1. Disallowance of bad debts.
2. Disallowance under Section 14A of the Income Tax Act.
3. Denial of tax credit under Section 115JAA.
4. Liability for interest under Sections 234B and 234C.

Detailed Analysis:

1. Disallowance of Bad Debts:
The primary issue was the disallowance of bad debts amounting to Rs. 4,86,14,074/-. The appellant argued that the loan was advanced during the regular course of business and should be allowed as a bad debt under Section 36(1)(vii) read with Section 36(2) of the Income Tax Act. Alternatively, it was argued that if not allowable under these sections, it should be allowed under Section 37(1). The Tribunal noted that the assessee had been engaged in money lending since FY 2004-05, and the income from this activity had been taxed under 'business income' for the past nine years. The Tribunal referenced several case laws, including the Supreme Court's decision in TRF Ltd. v. CIT, which held that it is sufficient if the irrecoverable debt is written off in the books of accounts. The Tribunal concluded that the debt written off by the assessee should be allowed as a bad debt since it was advanced in the ordinary course of business and was written off in the books of accounts.
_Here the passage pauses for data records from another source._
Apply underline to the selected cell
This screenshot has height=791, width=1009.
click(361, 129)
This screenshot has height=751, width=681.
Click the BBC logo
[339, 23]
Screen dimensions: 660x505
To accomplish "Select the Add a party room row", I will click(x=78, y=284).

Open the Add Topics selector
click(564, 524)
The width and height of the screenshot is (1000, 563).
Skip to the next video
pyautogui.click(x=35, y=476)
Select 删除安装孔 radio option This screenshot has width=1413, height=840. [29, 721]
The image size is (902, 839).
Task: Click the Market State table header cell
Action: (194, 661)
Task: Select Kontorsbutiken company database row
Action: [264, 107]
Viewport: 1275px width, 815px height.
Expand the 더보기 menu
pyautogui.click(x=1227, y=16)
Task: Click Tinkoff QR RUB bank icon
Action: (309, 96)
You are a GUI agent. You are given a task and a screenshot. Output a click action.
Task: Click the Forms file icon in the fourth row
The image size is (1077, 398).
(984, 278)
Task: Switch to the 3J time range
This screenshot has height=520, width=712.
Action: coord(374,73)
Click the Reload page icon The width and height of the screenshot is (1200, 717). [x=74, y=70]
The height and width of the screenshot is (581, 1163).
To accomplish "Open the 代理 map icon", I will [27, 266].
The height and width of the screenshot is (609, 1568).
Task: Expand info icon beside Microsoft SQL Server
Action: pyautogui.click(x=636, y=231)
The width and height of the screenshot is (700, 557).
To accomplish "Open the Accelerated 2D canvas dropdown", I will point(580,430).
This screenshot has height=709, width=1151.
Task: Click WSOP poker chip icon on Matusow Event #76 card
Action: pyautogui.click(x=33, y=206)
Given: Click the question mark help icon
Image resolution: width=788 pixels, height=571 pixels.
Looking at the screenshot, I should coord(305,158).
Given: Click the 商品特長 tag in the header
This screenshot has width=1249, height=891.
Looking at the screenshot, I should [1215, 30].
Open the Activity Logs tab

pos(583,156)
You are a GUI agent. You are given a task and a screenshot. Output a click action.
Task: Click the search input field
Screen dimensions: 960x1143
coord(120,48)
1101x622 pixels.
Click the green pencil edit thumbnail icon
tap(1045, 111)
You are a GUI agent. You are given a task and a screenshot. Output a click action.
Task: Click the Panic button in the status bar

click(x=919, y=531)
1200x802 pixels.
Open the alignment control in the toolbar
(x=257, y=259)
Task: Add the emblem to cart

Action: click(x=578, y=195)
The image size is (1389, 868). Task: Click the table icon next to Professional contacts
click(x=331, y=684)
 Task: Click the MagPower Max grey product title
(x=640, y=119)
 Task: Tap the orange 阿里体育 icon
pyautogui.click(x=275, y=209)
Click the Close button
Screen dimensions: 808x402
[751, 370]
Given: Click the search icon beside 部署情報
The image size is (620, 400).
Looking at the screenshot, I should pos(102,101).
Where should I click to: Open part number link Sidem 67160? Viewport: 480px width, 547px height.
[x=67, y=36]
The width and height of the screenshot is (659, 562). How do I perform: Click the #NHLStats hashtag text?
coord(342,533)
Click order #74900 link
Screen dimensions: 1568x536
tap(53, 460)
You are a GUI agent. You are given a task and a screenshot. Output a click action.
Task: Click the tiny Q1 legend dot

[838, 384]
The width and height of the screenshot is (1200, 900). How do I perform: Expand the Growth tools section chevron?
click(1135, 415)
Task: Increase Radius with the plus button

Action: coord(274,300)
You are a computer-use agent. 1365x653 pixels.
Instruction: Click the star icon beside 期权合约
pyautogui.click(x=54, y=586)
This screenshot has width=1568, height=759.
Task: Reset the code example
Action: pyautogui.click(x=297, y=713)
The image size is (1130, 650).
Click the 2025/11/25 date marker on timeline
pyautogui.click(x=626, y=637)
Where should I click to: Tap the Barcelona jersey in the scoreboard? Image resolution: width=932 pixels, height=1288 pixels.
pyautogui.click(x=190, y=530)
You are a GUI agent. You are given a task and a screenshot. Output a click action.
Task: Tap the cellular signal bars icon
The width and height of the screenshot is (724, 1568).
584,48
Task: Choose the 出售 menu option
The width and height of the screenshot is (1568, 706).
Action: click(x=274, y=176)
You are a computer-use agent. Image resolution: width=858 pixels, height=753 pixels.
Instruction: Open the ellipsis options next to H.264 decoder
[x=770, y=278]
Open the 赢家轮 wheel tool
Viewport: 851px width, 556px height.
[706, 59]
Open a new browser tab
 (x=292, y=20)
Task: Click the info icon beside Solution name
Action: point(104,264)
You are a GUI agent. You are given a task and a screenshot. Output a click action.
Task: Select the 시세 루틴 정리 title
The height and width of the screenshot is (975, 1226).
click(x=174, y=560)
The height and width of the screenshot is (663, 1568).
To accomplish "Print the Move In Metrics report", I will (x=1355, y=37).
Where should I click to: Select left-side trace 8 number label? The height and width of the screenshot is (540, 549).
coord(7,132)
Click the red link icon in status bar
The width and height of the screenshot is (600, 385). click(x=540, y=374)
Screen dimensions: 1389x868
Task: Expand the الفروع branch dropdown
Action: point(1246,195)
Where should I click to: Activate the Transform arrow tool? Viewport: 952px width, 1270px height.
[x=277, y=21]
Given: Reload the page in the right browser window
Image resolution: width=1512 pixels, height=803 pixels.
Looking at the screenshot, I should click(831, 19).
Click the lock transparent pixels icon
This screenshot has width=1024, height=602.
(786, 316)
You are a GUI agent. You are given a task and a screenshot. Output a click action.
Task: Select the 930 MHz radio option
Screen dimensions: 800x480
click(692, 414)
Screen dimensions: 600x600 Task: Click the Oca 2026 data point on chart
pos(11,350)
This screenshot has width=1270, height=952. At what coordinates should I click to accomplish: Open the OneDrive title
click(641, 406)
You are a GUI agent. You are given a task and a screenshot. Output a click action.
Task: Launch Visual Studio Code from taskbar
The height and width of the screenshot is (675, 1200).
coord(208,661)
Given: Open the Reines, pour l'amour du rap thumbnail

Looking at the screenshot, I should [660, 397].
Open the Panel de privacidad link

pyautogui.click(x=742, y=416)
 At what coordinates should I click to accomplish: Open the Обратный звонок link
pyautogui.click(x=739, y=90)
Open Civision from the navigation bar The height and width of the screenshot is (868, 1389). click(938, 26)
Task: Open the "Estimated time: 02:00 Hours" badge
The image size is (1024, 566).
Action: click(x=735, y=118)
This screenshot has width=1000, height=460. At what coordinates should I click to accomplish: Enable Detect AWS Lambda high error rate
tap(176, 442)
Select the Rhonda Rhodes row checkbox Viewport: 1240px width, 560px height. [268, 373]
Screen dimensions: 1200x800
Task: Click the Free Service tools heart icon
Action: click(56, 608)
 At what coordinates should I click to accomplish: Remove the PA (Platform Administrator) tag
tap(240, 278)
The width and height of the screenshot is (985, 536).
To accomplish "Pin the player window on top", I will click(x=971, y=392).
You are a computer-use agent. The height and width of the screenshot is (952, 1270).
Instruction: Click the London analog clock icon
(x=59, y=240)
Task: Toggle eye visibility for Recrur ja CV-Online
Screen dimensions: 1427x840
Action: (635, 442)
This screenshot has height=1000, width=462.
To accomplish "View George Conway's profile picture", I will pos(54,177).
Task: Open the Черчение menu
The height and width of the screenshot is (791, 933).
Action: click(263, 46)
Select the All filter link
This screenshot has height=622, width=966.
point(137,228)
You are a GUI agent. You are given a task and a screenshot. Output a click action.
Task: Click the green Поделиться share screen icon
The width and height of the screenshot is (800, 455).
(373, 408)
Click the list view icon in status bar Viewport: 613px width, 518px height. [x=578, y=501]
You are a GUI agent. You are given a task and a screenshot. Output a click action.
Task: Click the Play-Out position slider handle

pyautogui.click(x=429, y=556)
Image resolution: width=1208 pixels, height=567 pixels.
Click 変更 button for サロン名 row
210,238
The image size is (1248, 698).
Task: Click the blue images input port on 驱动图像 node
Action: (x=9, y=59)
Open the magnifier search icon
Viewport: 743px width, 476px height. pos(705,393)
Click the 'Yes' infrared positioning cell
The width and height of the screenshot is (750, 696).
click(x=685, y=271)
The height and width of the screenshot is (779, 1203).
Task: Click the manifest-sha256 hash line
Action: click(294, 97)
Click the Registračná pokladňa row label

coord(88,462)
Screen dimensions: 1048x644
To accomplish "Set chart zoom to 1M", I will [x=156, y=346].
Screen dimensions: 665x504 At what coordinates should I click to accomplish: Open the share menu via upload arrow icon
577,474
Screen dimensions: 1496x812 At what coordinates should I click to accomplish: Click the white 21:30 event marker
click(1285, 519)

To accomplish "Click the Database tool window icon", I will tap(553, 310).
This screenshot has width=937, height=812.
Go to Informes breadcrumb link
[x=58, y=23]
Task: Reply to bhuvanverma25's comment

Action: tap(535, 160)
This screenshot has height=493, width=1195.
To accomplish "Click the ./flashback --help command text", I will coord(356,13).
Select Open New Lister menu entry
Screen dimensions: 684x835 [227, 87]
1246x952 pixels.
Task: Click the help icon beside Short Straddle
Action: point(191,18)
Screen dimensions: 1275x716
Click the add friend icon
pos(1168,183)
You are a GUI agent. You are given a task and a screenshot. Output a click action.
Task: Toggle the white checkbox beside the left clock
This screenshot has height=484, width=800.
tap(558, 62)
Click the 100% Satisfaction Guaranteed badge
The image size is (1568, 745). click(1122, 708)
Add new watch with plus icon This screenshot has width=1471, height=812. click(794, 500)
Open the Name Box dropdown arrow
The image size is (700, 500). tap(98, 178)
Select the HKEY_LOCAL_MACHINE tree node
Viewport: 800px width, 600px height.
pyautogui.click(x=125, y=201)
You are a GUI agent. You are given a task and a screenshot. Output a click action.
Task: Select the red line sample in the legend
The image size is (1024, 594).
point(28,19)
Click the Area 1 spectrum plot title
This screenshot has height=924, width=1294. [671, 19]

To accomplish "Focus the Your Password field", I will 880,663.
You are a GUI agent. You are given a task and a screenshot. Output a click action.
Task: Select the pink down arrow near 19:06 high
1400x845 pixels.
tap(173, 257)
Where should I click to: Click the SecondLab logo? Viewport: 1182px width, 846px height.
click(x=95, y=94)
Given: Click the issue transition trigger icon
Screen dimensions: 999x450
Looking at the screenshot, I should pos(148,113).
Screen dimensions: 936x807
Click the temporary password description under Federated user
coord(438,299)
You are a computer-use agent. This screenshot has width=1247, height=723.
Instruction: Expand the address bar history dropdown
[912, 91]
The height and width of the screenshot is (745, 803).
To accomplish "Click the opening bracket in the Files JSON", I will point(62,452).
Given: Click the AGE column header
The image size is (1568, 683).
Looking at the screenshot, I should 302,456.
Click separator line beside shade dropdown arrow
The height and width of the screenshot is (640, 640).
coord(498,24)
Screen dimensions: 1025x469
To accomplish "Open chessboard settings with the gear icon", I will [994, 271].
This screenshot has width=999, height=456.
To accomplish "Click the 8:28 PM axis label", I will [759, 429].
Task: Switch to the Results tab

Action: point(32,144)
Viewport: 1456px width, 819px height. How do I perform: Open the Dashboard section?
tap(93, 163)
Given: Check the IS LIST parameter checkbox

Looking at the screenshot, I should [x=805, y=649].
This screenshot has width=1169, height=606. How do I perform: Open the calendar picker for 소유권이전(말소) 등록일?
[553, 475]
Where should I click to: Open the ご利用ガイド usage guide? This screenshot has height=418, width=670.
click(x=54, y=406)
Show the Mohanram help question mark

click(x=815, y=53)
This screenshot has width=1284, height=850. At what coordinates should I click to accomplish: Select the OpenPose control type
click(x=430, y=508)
Consequently, the Tribunal allowed the assessee's claim for bad debts.

2. Disallowance under Section 14A:
The next issue was the disallowance of Rs. 13,20,388/- under Section 14A of the Act. The CIT(A) had confirmed this disallowance, stating that the assessee had investments in shares/mutual funds and earned substantial exempt income. The Tribunal referenced its earlier decision in the assessee’s case for AY 2009-10, where it was held that if the assessee had sufficient interest-free funds to cover the investments, no disallowance under Rule 8D(2)(ii) could be made. The Tribunal found that the assessee had sufficient own funds and directed the AO to restrict the disallowance in line with the earlier order, thus partially allowing the appeal on this ground.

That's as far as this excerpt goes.